> Extrait fourni:
::::::::
La guerre, « sacrifice nécessaire à la divinité de l’état », ramène les hommes à l’indifférenciation qui précède tous les rapports. Les grandes agglomérations recréent elles aussi la masse. « Le travail lui-même se divinise, en technicisme et en organisation. L'usine devenue gigantesque est désormais inconnaissable pour ceux qui en vivent et qui sont devenus ces instruments plutôt que ses collaborateurs. » « L'organisation détruit tout organisme vivant, en lui superposant sa propre divinité étrangère. »
« L'État commence là où finit la masse. » Les état-idoles créent la foule dont ils ont besoin et cherchent à supprimer toute personnalité et toute relation. « La théorie de l'état de masse est exprimée de la façon la plus accomplie dans cette loi véritablement sublime de précision : croire, obéir, combattre. » Par conséquent toute autonomie est par sa nature ennemie de l'État, sacrilège.
::::::::
> Matériel fourni:
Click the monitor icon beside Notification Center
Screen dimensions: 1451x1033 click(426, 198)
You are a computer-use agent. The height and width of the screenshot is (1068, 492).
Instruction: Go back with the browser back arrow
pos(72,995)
::::::::
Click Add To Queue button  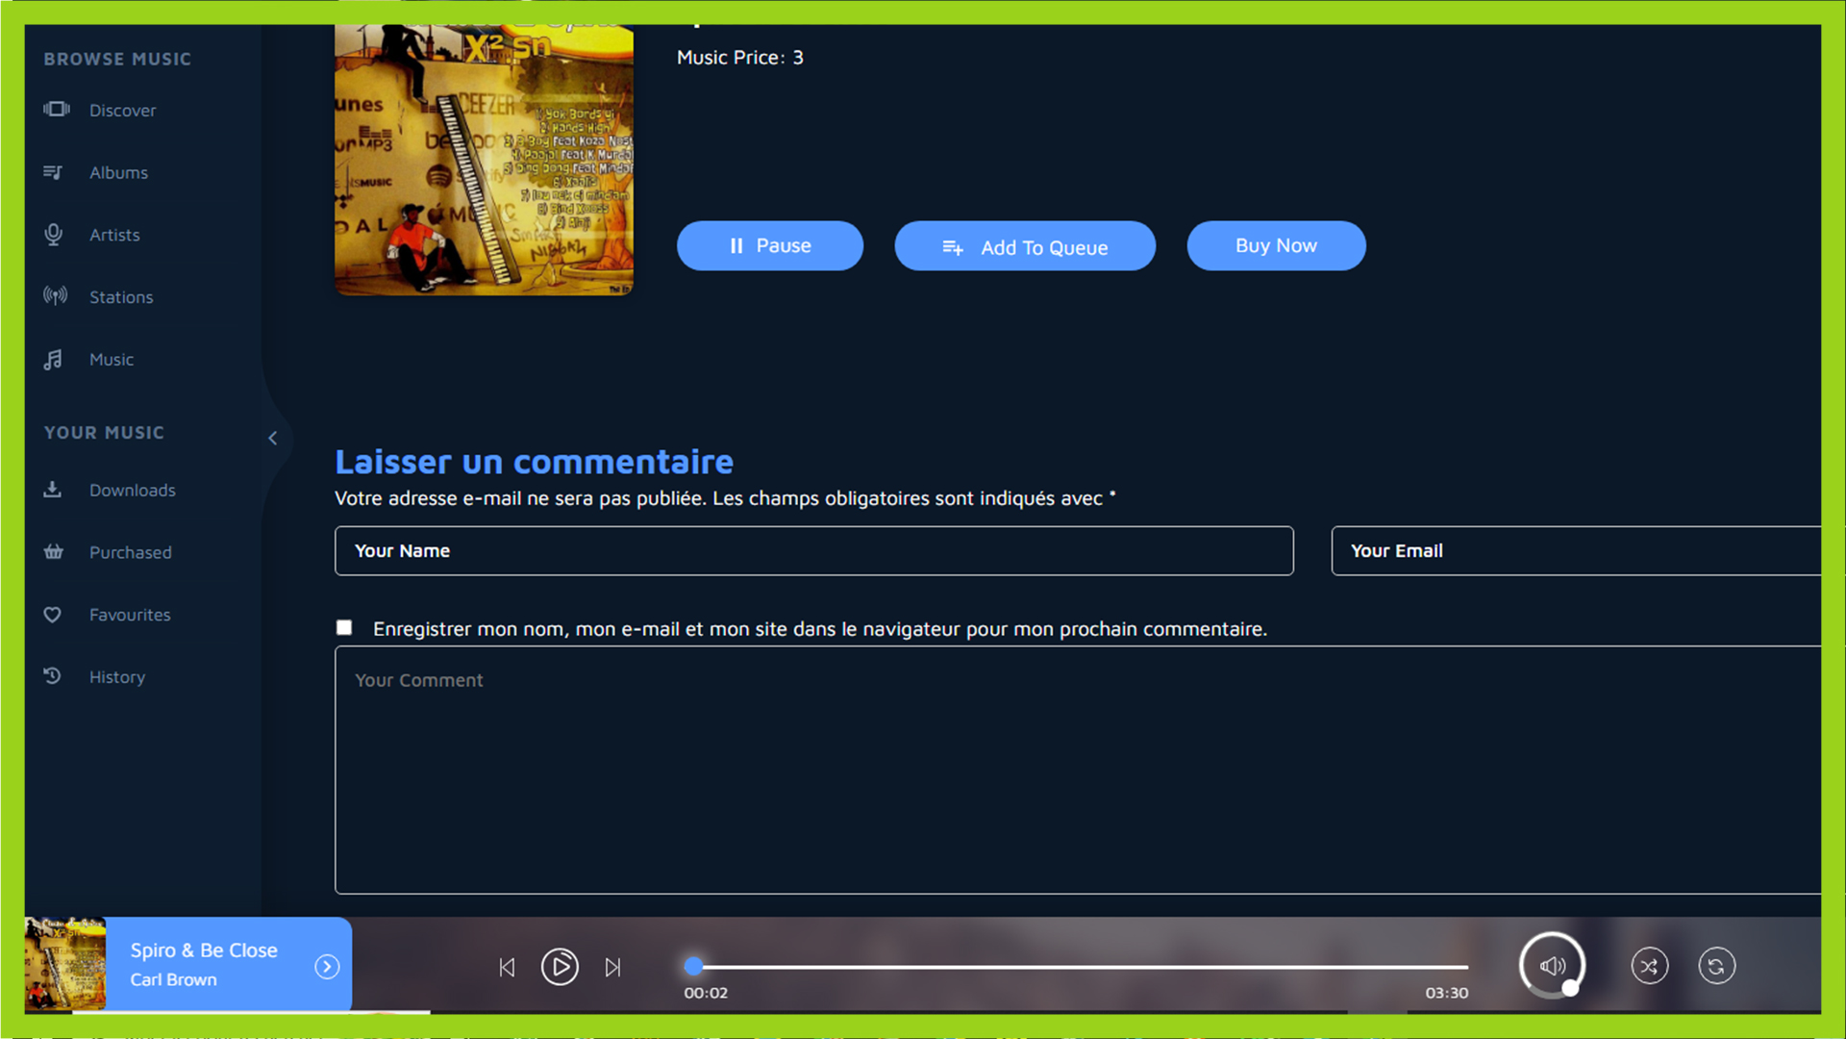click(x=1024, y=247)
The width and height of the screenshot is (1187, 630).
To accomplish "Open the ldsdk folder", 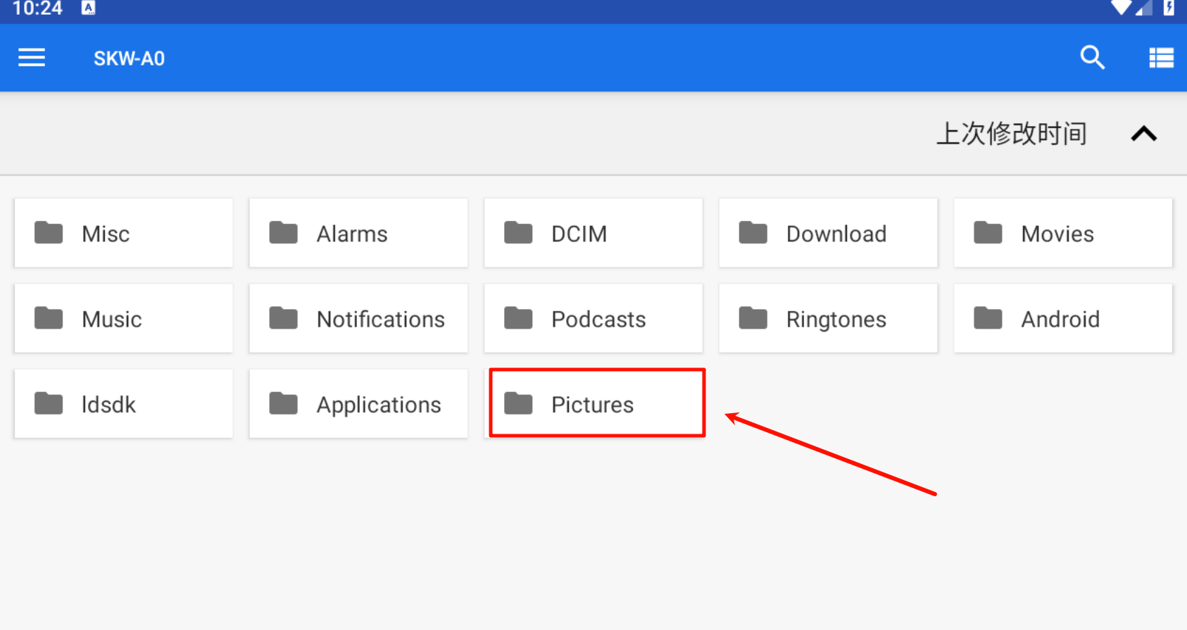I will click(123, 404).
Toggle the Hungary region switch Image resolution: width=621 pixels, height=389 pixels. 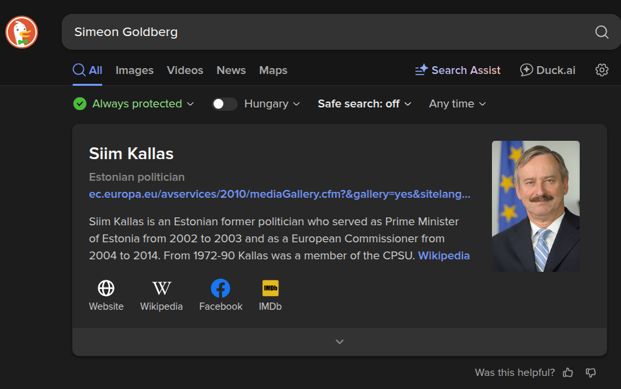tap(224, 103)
::::::::
> Consigne énoncée: Reproduisez intégralement et à l'identique l'extrait ci-dessus sur l'État et la masse.

> Résultat attendu:
La guerre, « sacrifice nécessaire à la divinité de l’état », ramène les hommes à l’indifférenciation qui précède tous les rapports. Les grandes agglomérations recréent elles aussi la masse. « Le travail lui-même se divinise, en technicisme et en organisation. L'usine devenue gigantesque est désormais inconnaissable pour ceux qui en vivent et qui sont devenus ces instruments plutôt que ses collaborateurs. » « L'organisation détruit tout organisme vivant, en lui superposant sa propre divinité étrangère. »
« L'État commence là où finit la masse. » Les état-idoles créent la foule dont ils ont besoin et cherchent à supprimer toute personnalité et toute relation. « La théorie de l'état de masse est exprimée de la façon la plus accomplie dans cette loi véritablement sublime de précision : croire, obéir, combattre. » Par conséquent toute autonomie est par sa nature ennemie de l'État, sacrilège.